Opposite entry signal exit Exit
Exiting a position when the same strategy that generated the original entry signal now generates an opposite signal. For a momentum strategy: if you entered long because the signal said "bullish" and now the signal says "bearish," exit the long. This is a principled alternative to stop losses that is directly justified by the logic of the strategy itself, without introducing an arbitrary extra parameter.

Seasonal & HFT

January effect Seasonal
A historically observed seasonal pattern where small-cap stocks that fell the most in December tend to recover in January, as tax-loss selling pressure (which depressed prices in December) reverses. Well-documented for decades but largely arbitraged away in recent years as the strategy became widely known and traders began buying in late December in anticipation of the January recovery.
Commodity futures seasonal trade Seasonal
A strategy that buys or sells a commodity futures contract at a specific time of year and closes the position at another specific time, based on recurring real-world demand patterns.
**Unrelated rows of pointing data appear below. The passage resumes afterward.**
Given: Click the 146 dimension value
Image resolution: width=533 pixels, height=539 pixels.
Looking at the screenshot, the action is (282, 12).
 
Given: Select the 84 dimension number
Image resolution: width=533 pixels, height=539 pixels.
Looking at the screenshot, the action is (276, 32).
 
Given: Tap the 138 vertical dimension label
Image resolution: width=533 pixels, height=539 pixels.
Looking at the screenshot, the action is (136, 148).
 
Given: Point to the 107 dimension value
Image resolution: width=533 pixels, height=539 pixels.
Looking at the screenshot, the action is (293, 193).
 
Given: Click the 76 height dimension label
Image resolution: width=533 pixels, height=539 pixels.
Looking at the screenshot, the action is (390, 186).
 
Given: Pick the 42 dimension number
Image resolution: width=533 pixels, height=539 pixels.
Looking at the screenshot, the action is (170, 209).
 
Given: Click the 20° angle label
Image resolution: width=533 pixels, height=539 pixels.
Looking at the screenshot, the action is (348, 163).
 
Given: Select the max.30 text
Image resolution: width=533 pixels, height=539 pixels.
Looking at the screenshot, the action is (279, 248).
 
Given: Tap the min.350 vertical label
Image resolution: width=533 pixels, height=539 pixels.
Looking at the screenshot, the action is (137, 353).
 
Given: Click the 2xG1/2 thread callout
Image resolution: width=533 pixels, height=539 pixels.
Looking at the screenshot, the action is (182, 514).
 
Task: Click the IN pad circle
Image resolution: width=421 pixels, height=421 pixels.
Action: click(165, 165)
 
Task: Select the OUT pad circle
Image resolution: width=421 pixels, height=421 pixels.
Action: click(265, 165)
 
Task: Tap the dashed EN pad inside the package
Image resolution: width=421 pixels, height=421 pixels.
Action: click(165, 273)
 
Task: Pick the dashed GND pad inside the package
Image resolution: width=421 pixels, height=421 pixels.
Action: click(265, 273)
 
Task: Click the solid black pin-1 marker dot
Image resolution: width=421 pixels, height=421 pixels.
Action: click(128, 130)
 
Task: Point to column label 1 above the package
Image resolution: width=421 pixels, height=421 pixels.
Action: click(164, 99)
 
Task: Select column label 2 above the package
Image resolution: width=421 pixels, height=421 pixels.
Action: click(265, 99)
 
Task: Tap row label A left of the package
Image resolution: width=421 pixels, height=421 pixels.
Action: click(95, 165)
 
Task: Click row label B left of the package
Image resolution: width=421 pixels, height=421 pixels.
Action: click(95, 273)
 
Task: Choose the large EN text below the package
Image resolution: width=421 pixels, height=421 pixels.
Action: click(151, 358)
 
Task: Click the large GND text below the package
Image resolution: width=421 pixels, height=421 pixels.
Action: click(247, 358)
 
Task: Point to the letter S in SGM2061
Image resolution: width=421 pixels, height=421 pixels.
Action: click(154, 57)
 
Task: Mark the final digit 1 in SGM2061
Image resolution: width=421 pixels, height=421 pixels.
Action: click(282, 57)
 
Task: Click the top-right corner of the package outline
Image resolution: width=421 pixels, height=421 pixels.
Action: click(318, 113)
High-frequency trading (HFT) HFT
Trading strategies that do not hold positions overnight — often holding for seconds or minutes. Generate high Sharpe ratios through the law of large numbers: many small independent bets per day produce very stable outcomes. The high Sharpe ratios allow aggressive leverage and very high returns on capital. Require specialised infrastructure (co-location servers, C++ code, low-latency data feeds) that makes them difficult for independent traders to implement from scratch.
Law of large numbers (in trading) HFT
The statistical principle that as the number of independent bets increases, the average outcome converges toward the true expected value. Applied to HFT: placing 1,000 independent trades per day with a genuine positive average edge produces a daily result very close to 1,000 × the average edge, with very little day-to-day variance. This is why HFT strategies have high Sharpe ratios even with tiny per-trade edges.
Co-location HFT
Placing your trading server physically inside or adjacent to the exchange's data centre, to minimise the time it takes for your orders to reach the exchange. A co-located server can respond to market data and submit orders in microseconds. Signals must travel through fibre optic cables — the speed of light itself is the limiting factor. Professional HFT firms pay significant fees to exchanges for co-location rights.
Risk parity Model
A portfolio construction approach that allocates capital based on equalising risk contribution from each asset, rather than equalising dollar amounts. Dr. Edward Qian at PanAgora argued that a traditional 60% stocks / 40% bonds portfolio is not risk-efficient because stocks dominate the risk. A 23% stocks / 77% bonds portfolio, levered to the same total risk, achieves a higher Sharpe ratio because the risk is more evenly distributed. The principle: diversify risk first, then lever up to the desired return level.